The first picture is showing black aphids. I think if I am seeing this picture clearly. Fungus are the black spots that your plant actually is cutting off from its vascular system, allowing that area with the fungus to die, blacken and get crispy then fall out of the hole. Called Shot hole.
Plants take care of themselves as long as they are healthy. As long as they are getting what they need; proper amount of light, ventilation, water (not too much not too little), great drainage and the correct amount of chemistry so the plant can make its own food via photosynthesis. That is fertilizer. Fertilizer is not plant food nor is it 'nutrients'...it is simple chemistry plants have to have to grow within our artificial gardens with our artificial needs.
Cut off the leaves with aphids. Squish the aphids with your fingers. A hard spray of water works okay. Soapy water spray works okay. Neem sprayed at night would be best. Your Kiwis will take awhile to mature and be able to produce Kiwis. Neem will not be transferred to your edible fruit now. You need to take care of the insect problem now,spray at night once and if you see more aphids, then perhaps one more spray session. Lay your potted plant on its side to spray, get beneath the leaves. The planted Kiwi, just try to spray beneath the leaves.
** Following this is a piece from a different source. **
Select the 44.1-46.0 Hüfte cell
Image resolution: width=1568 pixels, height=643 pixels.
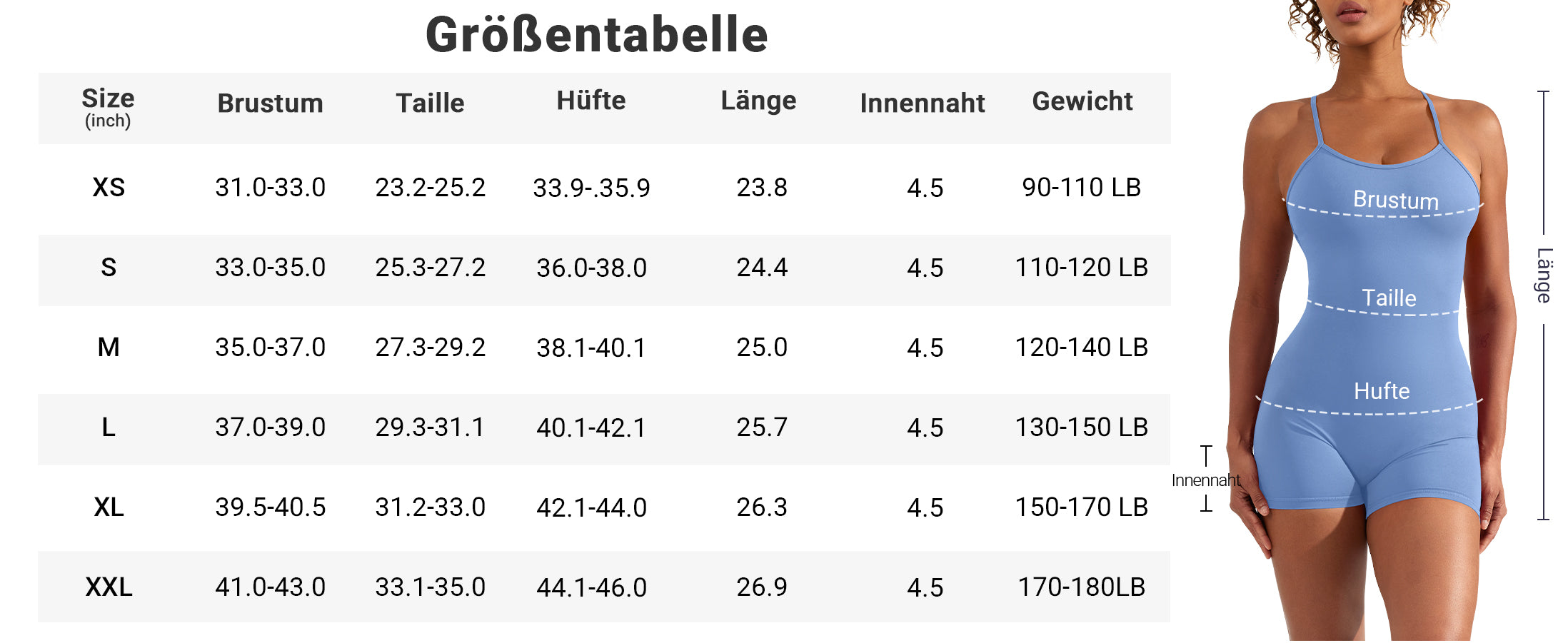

The dark spots will always come and go. That is the plant taking care of itself. Not a big deal at all. Your Kiwi's look a bit anemic. Have you ever given them fertilizer? Healthy plants protect themselves from disease and insects. Plants without proper chemistry for health will be susceptible to insects, disease, fungi....did you happen to purchase a female and a male Kiwi? I have never heard of a MINI Kiwi. These are vines, tough and very hardy vines once they are established. A female and a male to pollinate the female are a must.They don't even have to be the same species.
I haven't looked up the name you listed for these Kiwis. I will look them up and be back if there is anything novel about your species of Kiwis.